The Nation of Islam broke apart after the passing of Elijah Muhammad in February 1975. Unexpectedly, Wallace Muhammad (now known as Warith Deen Mohammed), the fifth of Elijah’s six sons, was chosen by the Nation’s leadership to serve as the new Supreme Minister. Farrakhan, who was disappointed that he was not chosen as Elijah’s successor, founded a sect in 1978 that he also called the Nation of Islam and that upheld Elijah Muhammad’s original principles. Farrakhan opposed Wallace Muhammad’s efforts to convert the Nation to traditional Sunni Islam and to purge it of Elijah Muhammad’s radical Black nationalism and separatist teachings, which emphasized the inherent wickedness of whites. Wallace Muhammad also wanted to rid the Nation of Elijah Muhammad.

Through a string of problems that started during the 1984 presidential campaign of the Rev. Jesse Jackson, who Farrakhan supported, the American public first learned about Farrakhan. After Jewish voters objected to his praise of Adolf Hitler, Farrakhan withdrew his support. As a result of his purportedly anti-Semitic statements, he has been at odds with the American Jewish community ever since. Farrakhan has refuted these accusations. In later talks, he accused the American government of conspiring to kill Black people by infecting them with AIDS and drug addiction.

For the purpose of promoting African American solidarity and family values, the Nation sponsored the Million Man March in Washington, D.C., in 1995. Between 400,000 and almost 1.1 million marchers, the most of them were men, were estimated to have participated, making it the biggest protest in American history at the time. The Nation of Islam was led by Farrakhan, who also oversaw the establishment of a clinic for AIDS patients in Washington, D.C., as well as efforts to drive drug dealers out of the city’s public housing projects and private apartment buildings. Additionally, it helped gang members in Los Angeles. According to its long-standing objectives of independence in terms of both economics and self-reliance, the Nation continued to support social reform in African American communities at this time.

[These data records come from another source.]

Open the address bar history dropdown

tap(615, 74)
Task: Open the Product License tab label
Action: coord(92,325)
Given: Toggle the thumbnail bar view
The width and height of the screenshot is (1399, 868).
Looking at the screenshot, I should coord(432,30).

The Nation of Islam’s core membership was estimated to be between 10,000 and 50,000 people in the early 21st century, but during that time Farrakhan was frequently drawing crowds of over 30,000 to his speeches in major American cities. The Nation was one of the Muslim movements in the country that grew the fastest under Farrakhan’s direction. In Ghana, London, Paris, and the Caribbean islands, foreign branches of the nation were established. Farrakhan developed relationships with Muslim nations in order to increase the Nation’s global influence. In the late 1980s, he also developed a friendship with Muammar al-Qaddafi, the dictator of Libya.

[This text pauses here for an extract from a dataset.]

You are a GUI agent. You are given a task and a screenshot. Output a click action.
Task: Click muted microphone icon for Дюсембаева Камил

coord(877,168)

Following a near-death experience in 2000 brought on by prostate cancer difficulties (Farrakhan had been diagnosed with cancer in 1991), he tried to improve relations with other minority groups, such as Native Americans, Hispanics, and Asians by reducing his use of racial rhetoric. When Imam Warith Deen Mohammed, the foremost orthodox Muslim in America, and Farrakhan acknowledged one another as fellow Muslims in 2000, Farrakhan likewise drew his movement closer to traditional Sunni Islam.

Early in the twenty-first century, Farrakhan was compelled by health difficulties to scale back his involvement with the Nation of Islam. Despite this, he continued to retain a respectable level of visibility by presenting sermons both in person and online. He openly accepted Dianetics, a Scientology technique, in 2010. Farrakhan also stated that he wanted all Nation of Islam members to become “auditors,” which are people who practice the one-on-one counseling method used by Scientology to help people deal with their “engrams,” which, in accordance with Scientology’s teachings, are mental representations of unpleasant past experiences that have a negative emotional impact on one’s life. He organized a march in Washington, D.C., in 2015 to commemorate the Million Man March’s 20th anniversary.

In 2019, Facebook banned Farrakhan and other well-known individuals who were deemed to be extremists.

In 2005, Farrakhan won the title of “Person of the Year” in a Black Entertainment Television (BET) poll.